Mat-Su Borough Assemblyman Jim Sykes said he visited the tower near Mile 12, Hatcher Pass Road on the Willow side Wednesday.
“The tower fell in one piece, so it wasn’t the tower that collapsed,” Sykes said. “It was the fact that the guy wire pulled the cement anchor out of the dirt.”
Sykes in the past was project manager for a tower that went up in Talkeetna to broadcast that community’s radio station. Sykes said he was told the tower that blew over in the pass was built at least 20 years ago, if not longer. It was a large tower, 188 feet in height and wider that 12 feet.
“It’s not a small tower. It’s not like you see the fire service building there on Seward Meridian (Parkway),” Sykes said. “This thing, the tower structure itself is twice as tall as you are on its side.”
Towers have been a contentious issue for years at the borough. The assembly is currently waiting on a report from the committee it formed to look at changes to tower regulations. That would be the second committee formed to look at towers. The first examined the issues for years before coming to the assembly with a comprehensive ordinance regulating towers.
But in November 2011 when the assembly took up that ordinance, instead of passing it the body tossed out existing tower rules with the stated intention of sending a pro-business, pro-development message to industry.
Then-assemblyman Warren Keogh, whose spot on the assembly Sykes took in the Oct. 1 general election, tried numerous times to institute some tower regulations.

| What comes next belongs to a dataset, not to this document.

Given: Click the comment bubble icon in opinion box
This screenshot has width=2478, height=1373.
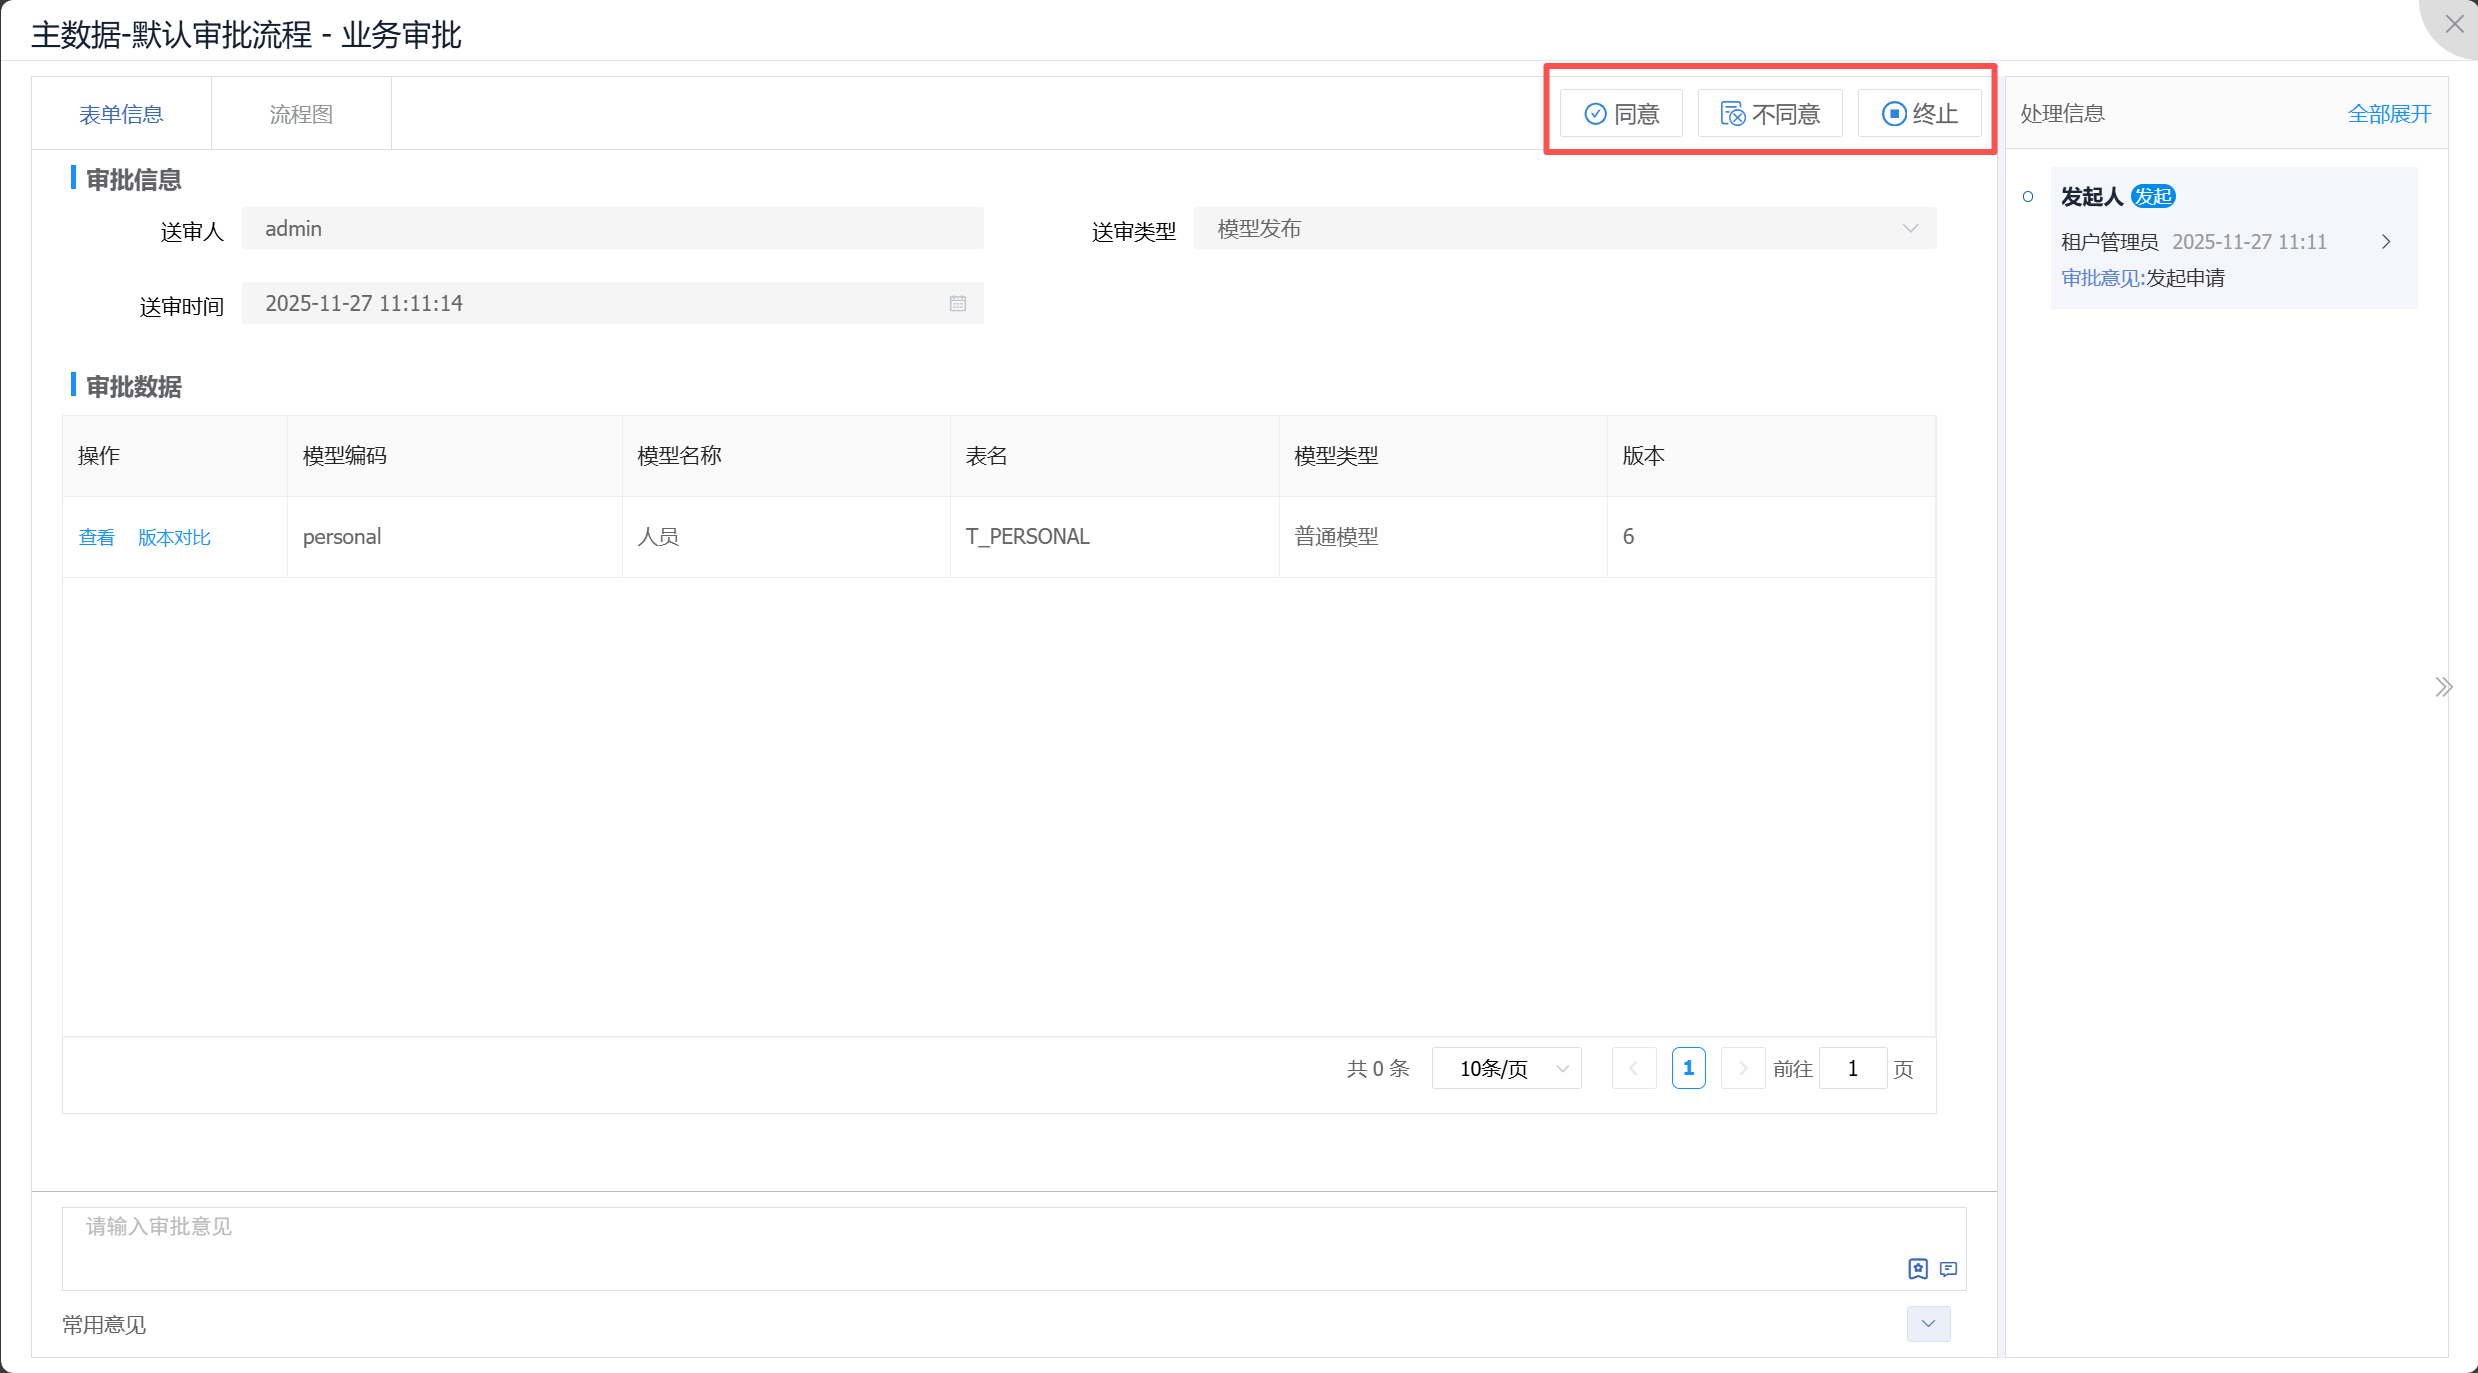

Finally, in January of this year, his colleagues decided to go back to the rules they’d thrown out in 2011.
A contention often stated at the assembly table is that towers don’t fall over, but instead collapse in place. That’s not what happened here, Sykes said.
He acknowledged that it’s true what people say, though — this isn’t the sort of thing that happens very often. But he thinks visiting the site of a fallen tower will be useful to him when he has to vote on tower rules.
“Even though these things don’t happen very often, there is what I call a zone of danger anywhere within the range of the radius of the tower height,” he said. “You have a choice of where to put it. It’s not like you have to put it in a specific location.”
According to a memo sent on behalf of Mat-Su Borough Mayor Larry DeVilbiss by Deputy Borough Clerk Jamie Newman, the mayor has made it clear in comments to the tower committee that he would like to see that body draft up an ordinance that just requires tower builders give notice to potential neighbors.
“He is very appreciative of the committee,” Newman said. “He does not wish to see a ‘maximized’ tower ordinance, but instead, a minimum to provide the public with proper notice on the process of developing necessary infrastructure.”